**Estratto del documento**

Così respinto il primo motivo, osserva il Collegio che, quanto alle conseguenze economiche della dichiarazione di nullità della clausola appositiva del termine, con la memoria ai sensi dell’art. 378 c.p.c. la società ricorrente, invoca, in via subordinata, l’applicazione dello ius superveniens, rappresentato dalla L. 4 novembre 2010, n. 183, art. 32, commi 5, 6 e 7, in vigore dal 24 novembre 2010.

Orbene, a prescindere da ogni altra considerazione, va premesso, in via di principio, che costituisce condizione necessaria per poter applicare nel giudizio di legittimità lo ius superveniens che abbia introdotto, con efficacia retroattiva, una nuova disciplina del rapporto controverso, il fatto che quest’ultima sia in qualche modo pertinente rispetto alle questioni oggetto di censura nel ricorso, in ragione della natura del controllo di legittimità, il cui perimetro è limitato dagli specifici motivi di ricorso (cfr. Cass. 8 maggio 2006 n. 10547, Cass. 27-2-2004 n. 4070).

In tale contesto, è altresì necessario che il motivo di ricorso che investe, anche indirettamente, il tema coinvolto dalla disciplina sopravvenuta, oltre ad essere sussistente, sia altresì ammissibile secondo la disciplina sua propria.

In particolare, con riferimento alla disciplina qui invocata, la necessaria sussistenza della questione ad essa pertinente nel giudizio di cassazione presuppone che i motivi di ricorso investano specificatamente le conseguenze patrimoniali dell’accertata nullità del termine, che essi non siano tardivi o generici, etc.,; in particolare, ove, come nel caso in esame, il ricorso sia stato proposto avverso una sentenza depositata successivamente alla data di entrata in vigore del D. Lgs. 2 febbraio 2006 n. 40, tali motivi devono essere altresì corredati, a pena di inammissibilità degli stessi, dalla formulazione di un adeguato quesito di diritto, ai sensi dell’art. 366 bis cod. proc. civ., ratione temporis ad essi applicabile.

In caso di assenza o di inammissibilità di una censura in ordine alle conseguenze economiche dell’accertata nullità del termine, il rigetto dei motivi inerenti tale aspetto pregiudiziale produce infatti la stabilità delle statuizioni di merito relative a tali conseguenze.

**Esercizi da svolgere**
**a.** Risponda alle seguenti domande sull'estratto del documento:
(i) Quale disposizione di legge invoca in via subordinata la società ricorrente?
(ii) Ai sensi di quale articolo del codice di procedura civile deve essere formulato il quesito di diritto che accompagna i motivi di ricorso?
(iii) Che cosa produce il rigetto dei motivi inerenti alle conseguenze economiche della nullità del termine, in caso di assenza o di inammissibilità della relativa censura?
**b.** Riassuma l'estratto del documento in due frasi.
**c.** Stabilisca se ciascuna delle seguenti affermazioni concorda con l'estratto del documento, rispondendo sì o no e citando le parole del testo che lo dimostrano:
(i) La L. n. 183 del 2010 è in vigore dal 24 novembre 2010.
(ii) Il perimetro del controllo di legittimità non è limitato dai motivi di ricorso.
(iii) La società ricorrente invoca lo ius superveniens in via principale.

**Voci elencate**
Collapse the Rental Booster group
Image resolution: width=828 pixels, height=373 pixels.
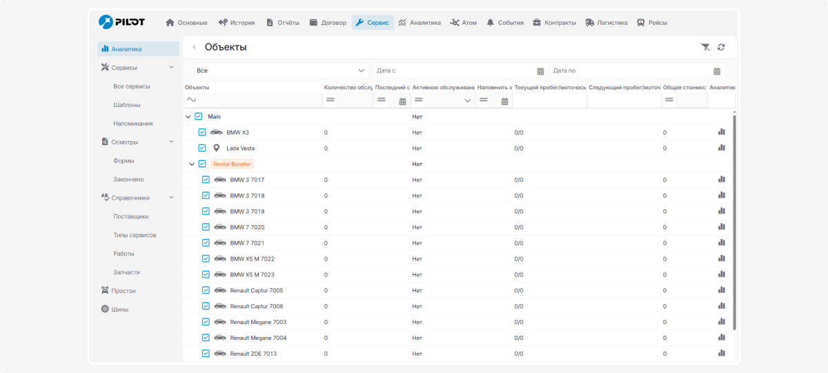[191, 164]
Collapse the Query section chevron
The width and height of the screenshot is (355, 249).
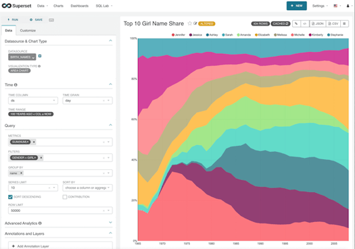[x=110, y=125]
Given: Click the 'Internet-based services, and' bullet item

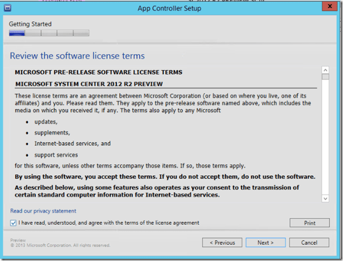Looking at the screenshot, I should (72, 144).
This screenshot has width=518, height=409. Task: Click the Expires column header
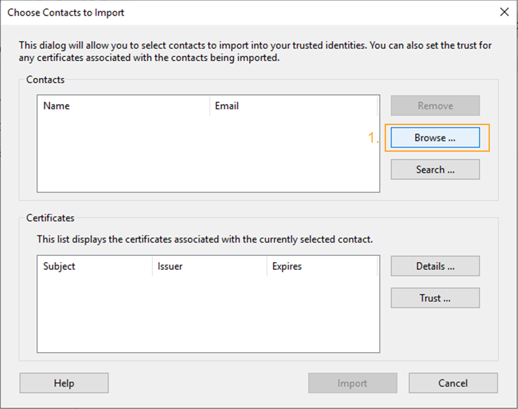pos(322,266)
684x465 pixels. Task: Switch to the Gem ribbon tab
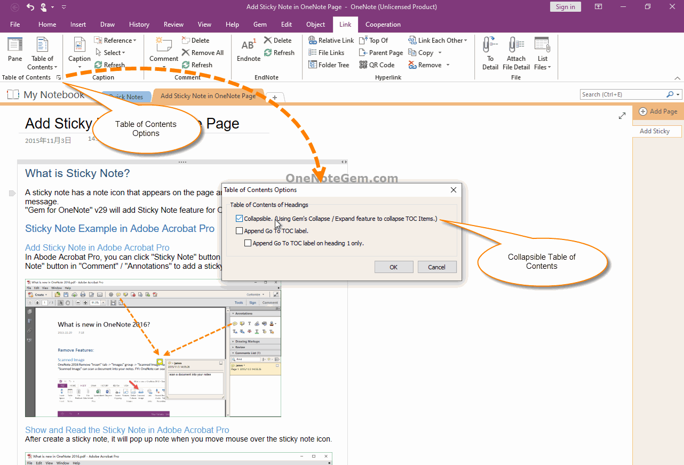260,25
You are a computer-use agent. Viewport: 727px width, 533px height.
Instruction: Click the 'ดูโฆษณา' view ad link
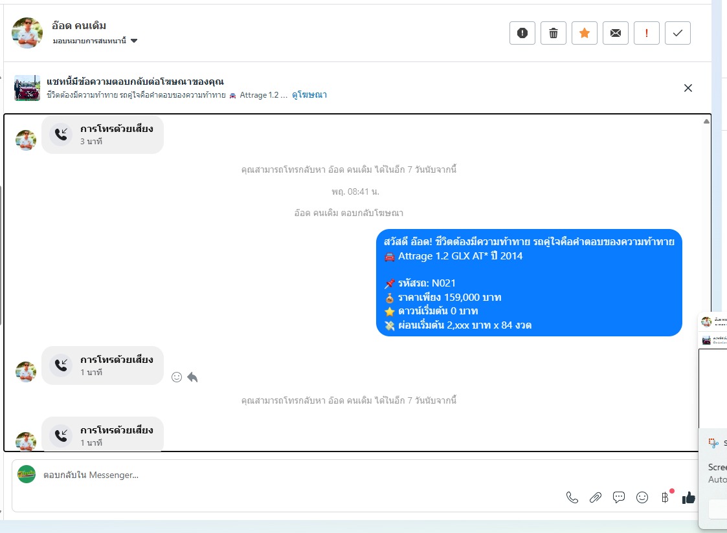coord(309,95)
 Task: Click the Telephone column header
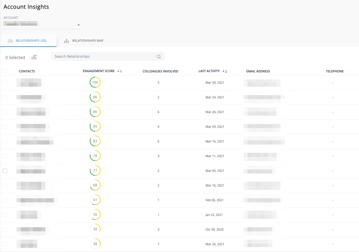click(334, 71)
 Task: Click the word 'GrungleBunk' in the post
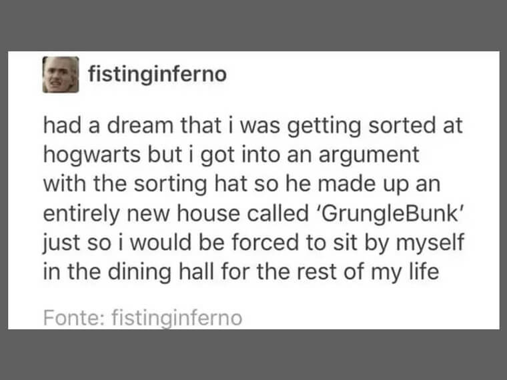tap(392, 213)
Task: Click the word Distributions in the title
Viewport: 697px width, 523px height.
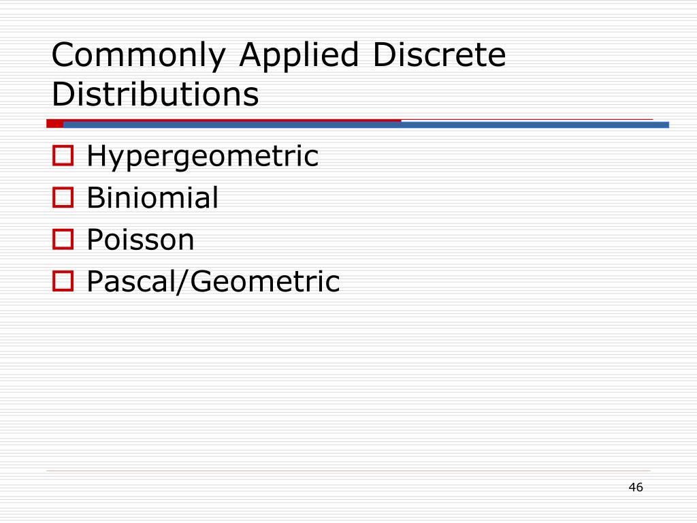Action: pos(155,94)
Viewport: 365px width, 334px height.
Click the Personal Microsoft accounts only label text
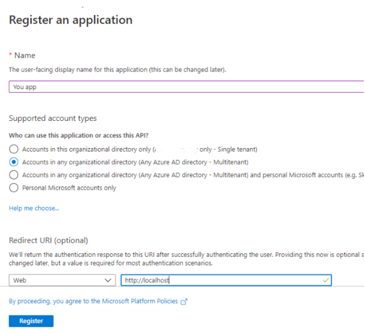[69, 188]
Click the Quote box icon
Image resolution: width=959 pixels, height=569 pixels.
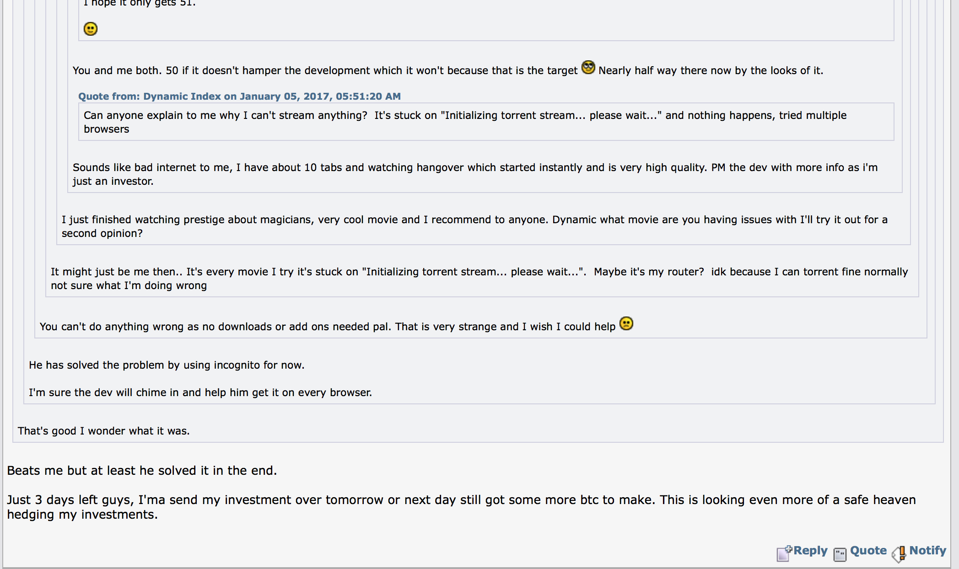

**Soluzioni degli esercizi**
**a.**
(i) La L. 4 novembre 2010, n. 183, art. 32, commi 5, 6 e 7.
(ii) L'art. 366 bis cod. proc. civ.
(iii) La stabilità delle statuizioni di merito relative a tali conseguenze.

**b.** Quanto alle conseguenze economiche della nullità della clausola appositiva del termine, la società ricorrente invoca in via subordinata lo ius superveniens della L. 4 novembre 2010, n. 183, art. 32. Il Collegio premette che tale disciplina si applica nel giudizio di legittimità solo se è pertinente a motivi di ricorso sussistenti e ammissibili, che investano specificatamente le conseguenze patrimoniali della nullità e che, per le sentenze depositate dopo l'entrata in vigore del D. Lgs. 2 febbraio 2006 n. 40, siano corredati da un adeguato quesito di diritto.

**c.**
(i) Sì: «in vigore dal 24 novembre 2010».
(ii) No: «il cui perimetro è limitato dagli specifici motivi di ricorso».
(iii) No: «invoca, in via subordinata, l’applicazione dello ius superveniens».